DZEntreprise : On parle de difficultés à s’adapter à ces nouveaux métiers boudés par de nombreux jeunes chômeurs, alors que nombre d’entre eux travaillent dans l’informel.
Les collectivités locales ne peuvent -elles pas les encadrer ?

DR LAMINE KADI : L’accompagnement technique et managérial des micro-entreprises n’existe pratiquement pas chez nous et les structures de formation professionnelle et de formation continue de nos universités – qui doivent assurer ce transfert technologique à travers les incubateurs et pépinières d’entreprises – sont défaillantes en termes de qualité et d’adaptation à ces nouveaux métiers.
C’est vrai qu’il existe des filières plus ou moins informelles de récupération et de recyclage de certains déchets (plastiques, verre, papier, aluminium, autres métaux, ..).
La structuration et le développement de telles filières n’incombent pas uniquement aux collectivités locales, mais également aux industriels dont l’organisation corporative est très en retard par rapport aux normes internationales.
Les chambres de commerce et d’industrie et les organisations professionnelles dans les pays avancés prennent en charge directement les besoins de formation aux métiers, souvent à travers des écoles de grande réputation.

DZEntreprise : On a de plus en plus tendance à parler de métiers « verdoyants ». Qu’en est-il de la formation pour ces métiers ?

DR LAMINE KADI : La formation aux métiers verts est destinée à répondre à des besoins qui seront induits par le « verdissement » de certains secteurs de l’économie : eau, déchets, énergie, véhicules propres, …
Comme je viens de vous l’expliquer, l’enjeu majeur demeure la construction d’un système de formation et de transfert technologique moderne et performant et en étroite relation avec le secteur économique.
Les systèmes traditionnels de formation professionnelle, d’éducation et d’enseignement supérieur qui perdurent dans notre pays sont obsolètes et ne répondent plus à de tels besoins.

Biographie :

Le docteur Lamine Kadi est Recteur Honoraire de l’Université Abdelhamid Ibn Badis de Mostaganem où il dirige le laboratoire Energie, Environnement et Développement durable.
Il est diplômé de l’Université Mohamed Boudiaf des Sciences et Technologie d’ Oran, de l’Ecole Centrale de Paris et de l’Ecole Nationale Supérieure des Mines de Paris.

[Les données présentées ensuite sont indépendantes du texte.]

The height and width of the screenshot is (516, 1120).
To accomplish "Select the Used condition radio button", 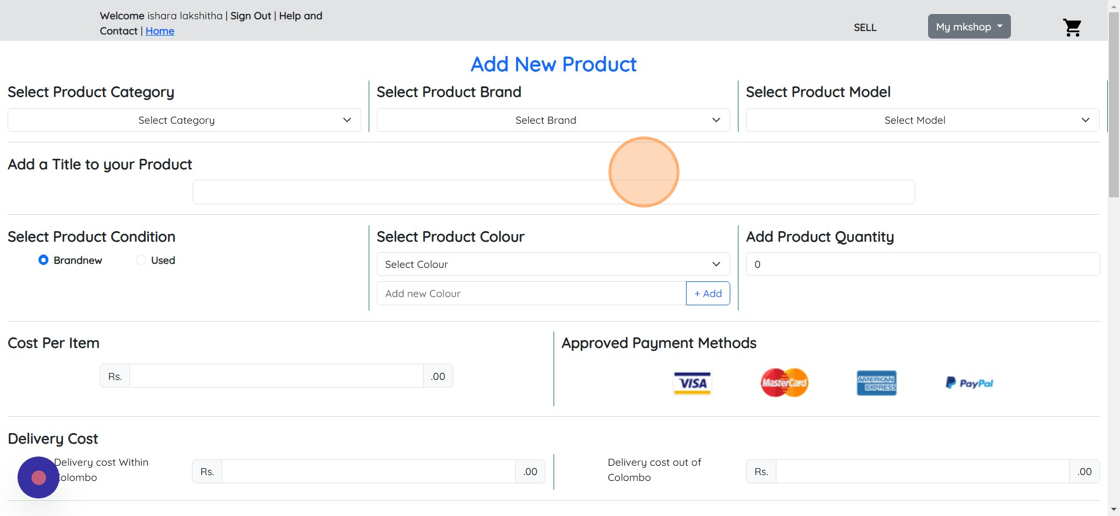I will coord(141,260).
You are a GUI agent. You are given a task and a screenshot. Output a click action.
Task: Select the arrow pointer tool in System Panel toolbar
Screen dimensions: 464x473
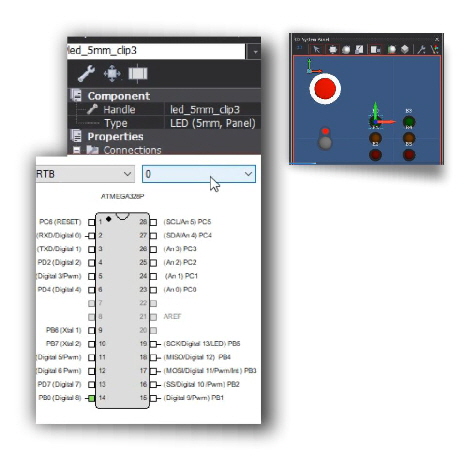316,50
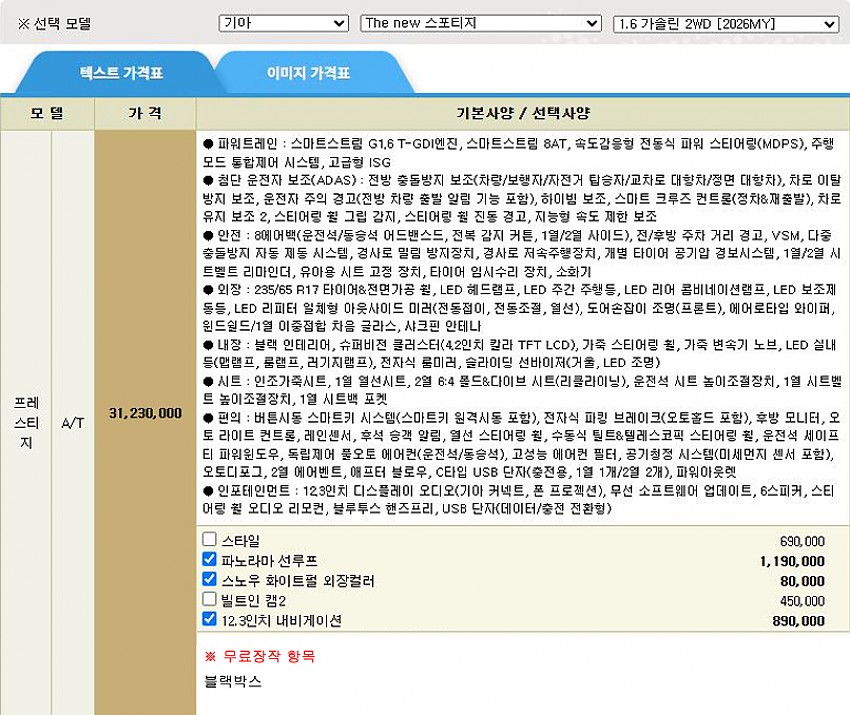
Task: Uncheck the 파노라마 선루프 option
Action: [209, 560]
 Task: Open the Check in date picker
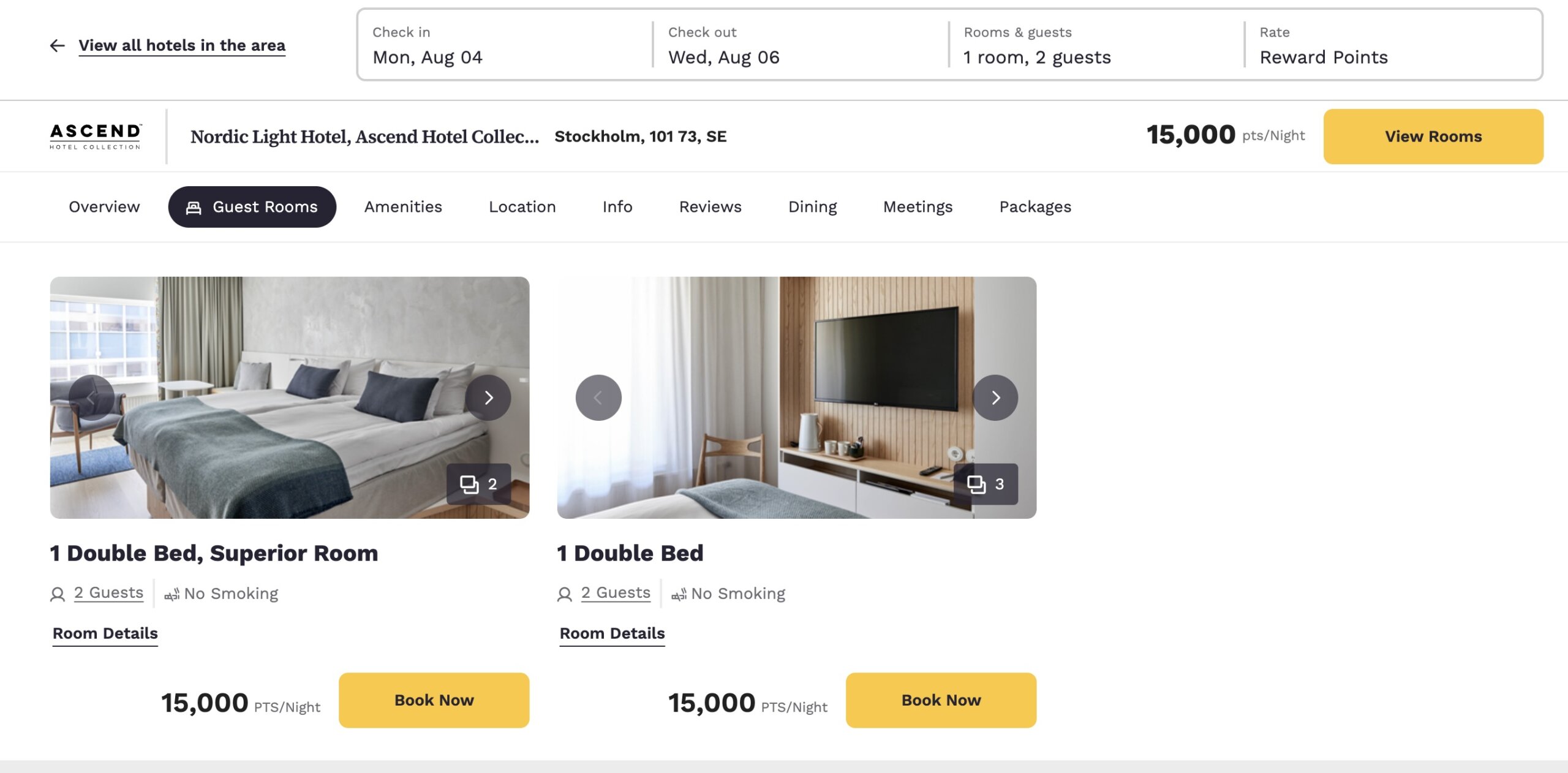pyautogui.click(x=505, y=45)
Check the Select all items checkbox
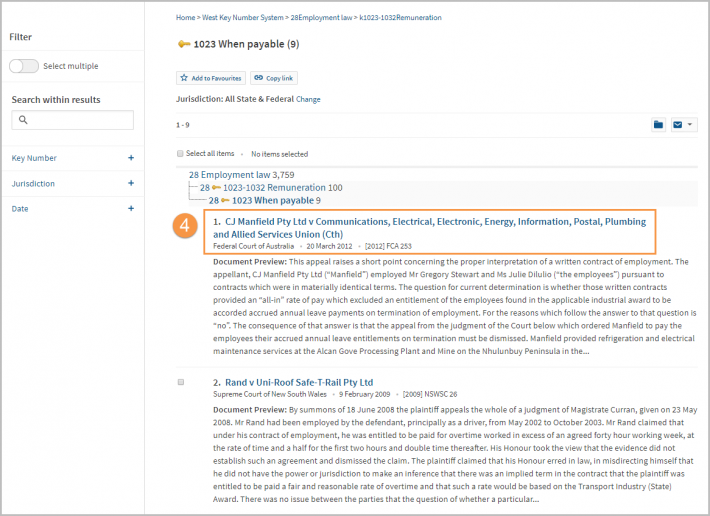 (180, 153)
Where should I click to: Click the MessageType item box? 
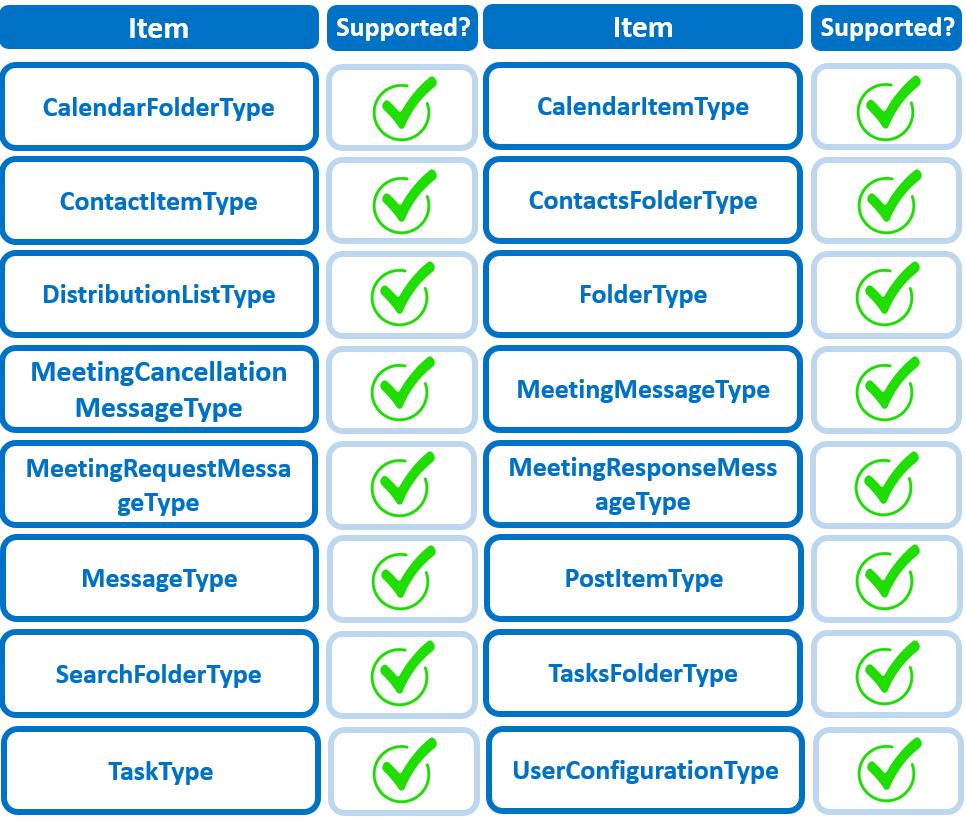(159, 579)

Dr. Lamine Kadi a consacré ses activités d’enseignement et de recherche aux domaines des énergies renouvelables, du changement climatique et du développement durable.
Membre de plusieurs réseaux internationaux, il est également expert-consultant auprès de nombreux organismes et institutions nationaux et internationaux.

Il est l’auteur de nombreuses publications et communications internationales.

Dr. Lamine Kadi a occupé de nombreuses fonctions administratives durant sa carrière académique : Directeur d’institut, Doyen de faculté, Recteur d’université (2000 – 2008), Président du Conseil d’administration des Universités Badji Mokhtar d’ Annaba et Hassiba Ben Bouali de Chlef.

Il a été également expert auprès du ministère de l’Enseignement supérieur et de la Recherche scientifique au sein de nombreuses commissions : réforme LMD, Assurance-Qualité et Evaluation, Gouvernance universitaire.